WHAT IS REQUIRED: An exact reproduction of all entries is expected.

*** DATA FOR THIS TASK ***

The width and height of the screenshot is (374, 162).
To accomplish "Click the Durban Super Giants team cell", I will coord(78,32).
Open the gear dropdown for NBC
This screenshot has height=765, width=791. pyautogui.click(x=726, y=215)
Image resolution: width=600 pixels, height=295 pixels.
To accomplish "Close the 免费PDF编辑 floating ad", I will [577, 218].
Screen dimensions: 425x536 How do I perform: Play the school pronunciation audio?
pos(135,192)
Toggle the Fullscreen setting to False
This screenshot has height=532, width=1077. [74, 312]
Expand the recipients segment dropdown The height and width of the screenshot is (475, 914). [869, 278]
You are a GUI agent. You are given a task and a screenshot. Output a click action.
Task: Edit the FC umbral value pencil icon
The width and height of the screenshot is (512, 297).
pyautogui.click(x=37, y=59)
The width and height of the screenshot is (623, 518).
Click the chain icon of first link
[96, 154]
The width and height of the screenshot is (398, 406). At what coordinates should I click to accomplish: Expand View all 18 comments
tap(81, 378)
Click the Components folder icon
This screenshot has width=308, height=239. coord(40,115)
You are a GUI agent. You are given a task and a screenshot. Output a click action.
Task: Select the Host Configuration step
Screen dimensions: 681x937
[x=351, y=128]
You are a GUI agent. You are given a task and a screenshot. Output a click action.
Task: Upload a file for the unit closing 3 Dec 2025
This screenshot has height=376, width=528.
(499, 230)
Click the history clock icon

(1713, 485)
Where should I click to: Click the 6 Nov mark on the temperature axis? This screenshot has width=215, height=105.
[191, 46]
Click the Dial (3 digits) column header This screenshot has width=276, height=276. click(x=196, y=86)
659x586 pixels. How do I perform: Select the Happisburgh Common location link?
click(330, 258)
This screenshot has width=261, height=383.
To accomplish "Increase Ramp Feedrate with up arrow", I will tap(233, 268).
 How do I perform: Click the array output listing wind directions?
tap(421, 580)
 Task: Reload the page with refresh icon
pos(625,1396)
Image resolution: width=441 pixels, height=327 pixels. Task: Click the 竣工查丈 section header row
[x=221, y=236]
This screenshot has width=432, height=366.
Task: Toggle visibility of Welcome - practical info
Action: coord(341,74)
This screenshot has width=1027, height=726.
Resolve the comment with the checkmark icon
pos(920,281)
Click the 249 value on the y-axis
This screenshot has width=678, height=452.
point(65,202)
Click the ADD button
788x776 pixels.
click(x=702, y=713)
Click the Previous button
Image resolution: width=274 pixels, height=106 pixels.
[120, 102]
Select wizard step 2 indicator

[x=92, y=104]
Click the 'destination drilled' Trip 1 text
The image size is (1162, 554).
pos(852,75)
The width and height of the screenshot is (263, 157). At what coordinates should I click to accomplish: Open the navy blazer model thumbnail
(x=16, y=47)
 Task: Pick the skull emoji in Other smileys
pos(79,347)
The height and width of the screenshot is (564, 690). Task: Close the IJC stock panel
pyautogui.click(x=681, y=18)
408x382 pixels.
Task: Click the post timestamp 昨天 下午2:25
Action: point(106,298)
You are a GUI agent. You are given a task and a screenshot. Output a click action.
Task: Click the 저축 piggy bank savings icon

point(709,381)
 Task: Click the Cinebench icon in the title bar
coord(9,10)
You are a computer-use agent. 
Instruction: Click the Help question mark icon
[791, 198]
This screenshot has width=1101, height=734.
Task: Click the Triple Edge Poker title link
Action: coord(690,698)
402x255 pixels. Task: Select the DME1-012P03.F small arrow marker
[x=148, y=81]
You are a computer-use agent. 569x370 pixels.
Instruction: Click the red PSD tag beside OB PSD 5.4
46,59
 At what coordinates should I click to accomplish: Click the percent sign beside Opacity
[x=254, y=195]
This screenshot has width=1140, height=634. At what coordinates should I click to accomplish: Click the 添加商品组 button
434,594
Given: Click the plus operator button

*** End of DATA FOR THIS TASK ***

THE ANSWER:
The width and height of the screenshot is (374, 162).
To accomplish "Click the Durban Super Giants team cell", I will coord(78,32).
Open the gear dropdown for NBC
This screenshot has height=765, width=791. pyautogui.click(x=726, y=215)
Image resolution: width=600 pixels, height=295 pixels.
To accomplish "Close the 免费PDF编辑 floating ad", I will [577, 218].
Screen dimensions: 425x536 How do I perform: Play the school pronunciation audio?
pos(135,192)
Toggle the Fullscreen setting to False
This screenshot has height=532, width=1077. [74, 312]
Expand the recipients segment dropdown The height and width of the screenshot is (475, 914). [869, 278]
You are a GUI agent. You are given a task and a screenshot. Output a click action.
Task: Edit the FC umbral value pencil icon
The width and height of the screenshot is (512, 297).
pyautogui.click(x=37, y=59)
The width and height of the screenshot is (623, 518).
Click the chain icon of first link
[96, 154]
The width and height of the screenshot is (398, 406). At what coordinates should I click to accomplish: Expand View all 18 comments
tap(81, 378)
Click the Components folder icon
This screenshot has width=308, height=239. coord(40,115)
You are a GUI agent. You are given a task and a screenshot. Output a click action.
Task: Select the Host Configuration step
Screen dimensions: 681x937
[x=351, y=128]
You are a GUI agent. You are given a task and a screenshot. Output a click action.
Task: Upload a file for the unit closing 3 Dec 2025
This screenshot has height=376, width=528.
(499, 230)
Click the history clock icon

(1713, 485)
Where should I click to: Click the 6 Nov mark on the temperature axis? This screenshot has width=215, height=105.
[191, 46]
Click the Dial (3 digits) column header This screenshot has width=276, height=276. click(x=196, y=86)
659x586 pixels. How do I perform: Select the Happisburgh Common location link?
click(330, 258)
This screenshot has width=261, height=383.
To accomplish "Increase Ramp Feedrate with up arrow", I will tap(233, 268).
 How do I perform: Click the array output listing wind directions?
tap(421, 580)
 Task: Reload the page with refresh icon
pos(625,1396)
Image resolution: width=441 pixels, height=327 pixels. Task: Click the 竣工查丈 section header row
[x=221, y=236]
This screenshot has width=432, height=366.
Task: Toggle visibility of Welcome - practical info
Action: coord(341,74)
This screenshot has width=1027, height=726.
Resolve the comment with the checkmark icon
pos(920,281)
Click the 249 value on the y-axis
This screenshot has width=678, height=452.
point(65,202)
Click the ADD button
788x776 pixels.
click(x=702, y=713)
Click the Previous button
Image resolution: width=274 pixels, height=106 pixels.
[120, 102]
Select wizard step 2 indicator

[x=92, y=104]
Click the 'destination drilled' Trip 1 text
The image size is (1162, 554).
pos(852,75)
The width and height of the screenshot is (263, 157). At what coordinates should I click to accomplish: Open the navy blazer model thumbnail
(x=16, y=47)
 Task: Pick the skull emoji in Other smileys
pos(79,347)
The height and width of the screenshot is (564, 690). Task: Close the IJC stock panel
pyautogui.click(x=681, y=18)
408x382 pixels.
Task: Click the post timestamp 昨天 下午2:25
Action: point(106,298)
You are a GUI agent. You are given a task and a screenshot. Output a click action.
Task: Click the 저축 piggy bank savings icon

point(709,381)
 Task: Click the Cinebench icon in the title bar
coord(9,10)
You are a computer-use agent. 
Instruction: Click the Help question mark icon
[791, 198]
This screenshot has width=1101, height=734.
Task: Click the Triple Edge Poker title link
Action: coord(690,698)
402x255 pixels. Task: Select the DME1-012P03.F small arrow marker
[x=148, y=81]
You are a computer-use agent. 569x370 pixels.
Instruction: Click the red PSD tag beside OB PSD 5.4
46,59
 At what coordinates should I click to accomplish: Click the percent sign beside Opacity
[x=254, y=195]
This screenshot has width=1140, height=634. At what coordinates should I click to accomplish: Click the 添加商品组 button
434,594
Given: Click the plus operator button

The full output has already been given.